- _Task goal_: Below are some records; copy them word for word and drop the pictures.

(Provided entries)

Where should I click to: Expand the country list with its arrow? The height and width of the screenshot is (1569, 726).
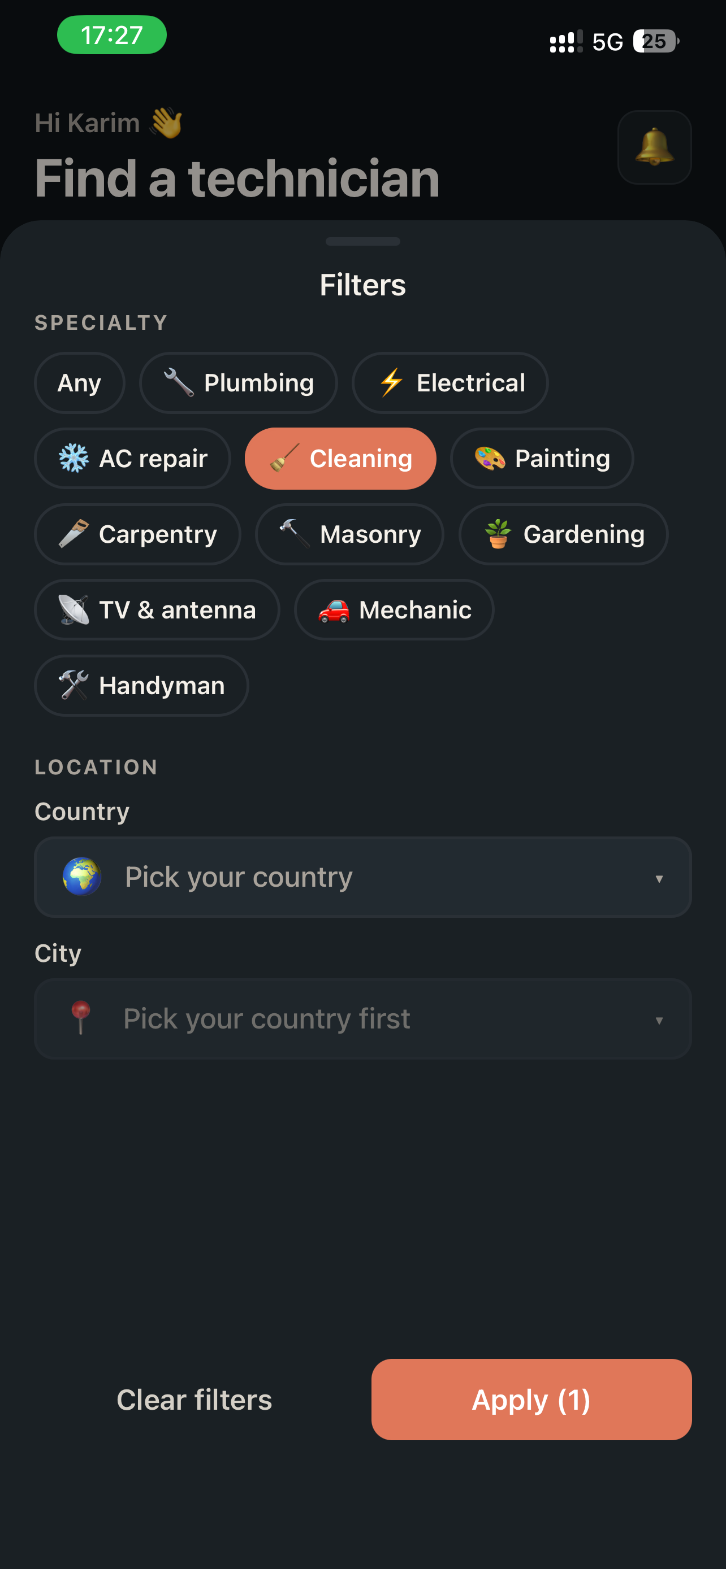pos(659,878)
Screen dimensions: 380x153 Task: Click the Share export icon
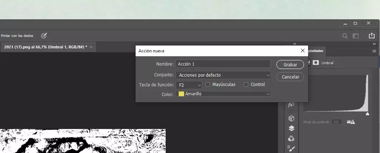371,36
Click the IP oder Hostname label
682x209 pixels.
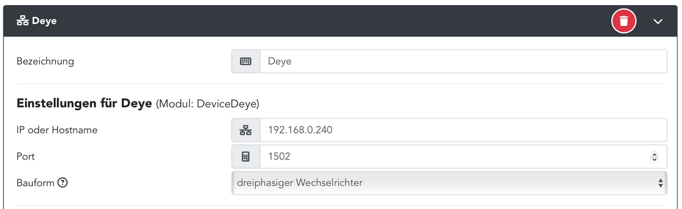click(57, 130)
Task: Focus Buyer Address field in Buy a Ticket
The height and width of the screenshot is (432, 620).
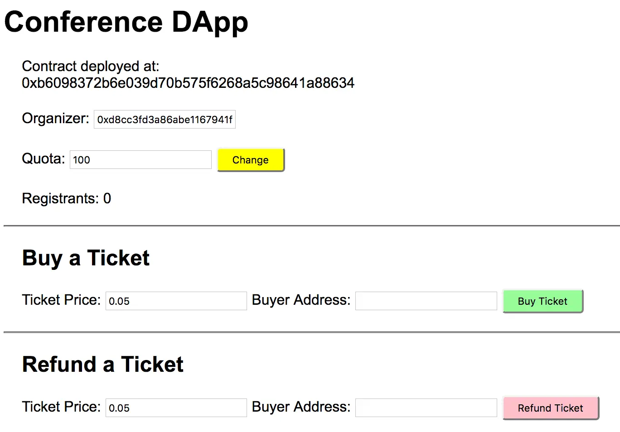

(End Provided entries)

- _Solution_:
Where should I click to: Expand the country list with its arrow? The height and width of the screenshot is (1569, 726).
pos(659,878)
Screen dimensions: 380x153 Task: Click the Share export icon
371,36
Click the IP oder Hostname label
682x209 pixels.
click(57, 130)
Task: Focus Buyer Address field in Buy a Ticket
The height and width of the screenshot is (432, 620).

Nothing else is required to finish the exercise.